Nevertheless, to the authors’ knowledge, this is the first reported case of amelioration of enthesitis-related arthritis symptoms after treatment with dietary changes and nutritional supplementation. While studies have focused on specific areas of nutritional deficiency related to juvenile idiopathic arthritis,17,18,50,76 no treatment strategy has targeted environmental factors as key to enthesitis-related arthritis and its remission. Still, a growing body of evidence suggests sensitivity-related illness as a mechanism behind many cases of autoimmune disorders. 45 It is unknown to what degree the specific signs and symptoms in this case are the direct result of sensitivity-related inflammation or the secondary result of disordered biology resulting from nutritional deficiency. As maldigestion and malabsor-pion are common problems associated with food intolerance resulting from sensitivity-related inflammation, nutritional deficiency ensues -which may account for the malnutrition state in many cases of enthesitis-related arthritis.
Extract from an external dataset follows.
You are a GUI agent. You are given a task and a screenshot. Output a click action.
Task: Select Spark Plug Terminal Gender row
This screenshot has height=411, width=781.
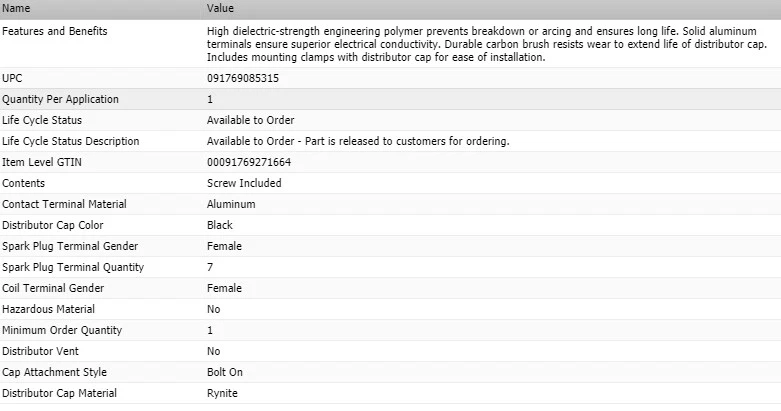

In the sensitivity-related illness model, a patient's genetic predisposition towards illness is compounded by the accumulation of toxicants, including toxic elements77,78 and mycotoxins.79,80 Each toxicant may impact immune system functioning, cumulating in sensitivity towards agents that are typically well-tolerated (such as casein and gluten). In response, autoantibodies form45,78 to tissues including that of the joints and the gut, 81 leading to the presenting symptoms. Mycotoxins 80 and medications 59 alike may be determinants in gut inflammation. Inflammation leads to impairment in absorption of nutrients necessary for healthy immune function and excretion of toxic substances (Table 1), further worsening symptoms.45,46,82,83
Micronutrient deficiencies identified in the patient
Although enthesitis-related arthritis is not usually treated as a sensitivity-related illness, cases of SLE 90 and of polyarticular juvenile idiopathic arthritis 45 have been reported that are either result from, or are resolved through environmental manipulation. While more rigorous study is needed to elucidate the pathways behind the development of enthesitis-related arthritis and to derive consensus conclusions that can be generalized, individual patients may benefit from an environmental medicine approach to their disease. Although one case is insufficient to draw firm conclusions as spontaneous remission is possible, the complete resolution of signs and symptoms occurring within short order after directed interventions were commenced suggests that such an approach warrants further investigation in other patients.
Conclusion
In this case report, a patient with a two-year history of enthesitis-related arthritis experienced a total resolution of symptoms after avoiding certain inciting antigens and correcting her nutritional deficiencies. Although the conventional approach to enthesitis-related arthritis manages to control patient symptoms and maintain function, years of chronic disease and reliance on medications is not ideal if remission is possible with less toxic measures. Enforcing dietary changes and taking required supplements to address specific nutritional deficiencies requires a high level of commitment on the part of patients and their families, but may offer a better quality of life than the current standard of care. Thus, prior to commencing potentially toxic pharmaceutical interventions, the authors suggest that it is reasonable to consider a detailed assessment and remediation of nutritional biochemistry; an eight-week trial of avoidance of common inciting antigens; and exploration and management of any underlying bio-accumulated toxicant load resulting from adverse environmental exposures.